There was a silence again as both turned to look towards the soccer fields in the distance, the sudden realization that time was passing reaching both. Colin thought he could see the two separate teams forming up in their little huddles on opposite sides of the field. Was the game over already?


“Is it over?” she asked, finally.


“I… I’m not sure, but—yeah—I think so,” he squinted in the sunlight and put up a hand to shade his eyes. “Yeah… I think it’s over.”


“Oh,” her hands tightened their grip around her notebook, and, as if it was a battle at first, she stood up. “I’ll see you around then, Colin.”

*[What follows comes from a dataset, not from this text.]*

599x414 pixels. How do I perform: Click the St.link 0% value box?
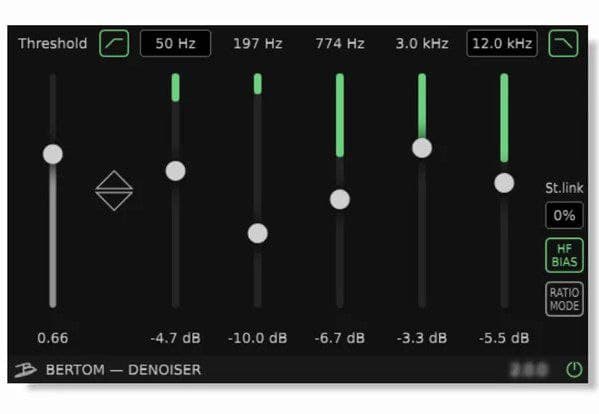[564, 215]
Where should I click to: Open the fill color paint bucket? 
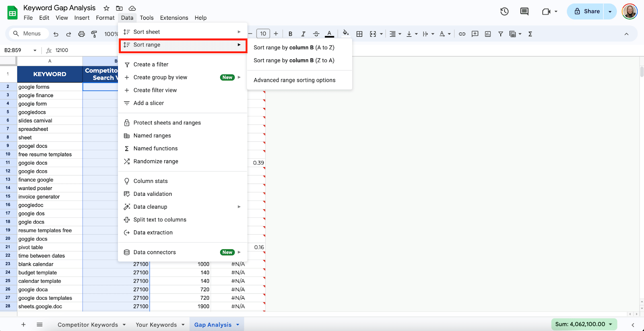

“Yeah,” he remained sitting, “I’ll see you on Monday, I suppose.” When he looked up again, she had already gone a little ways down the path back towards the other side. He let out a long sigh, sounding somewhat of disappointment, but also somewhat of relief. After a few more moments, he seemed to gather the strength to get up, and slowly rose out of the bench.


He took one last look at the quickly disappearing figure in the distance before setting off on the opposite way back to the fields.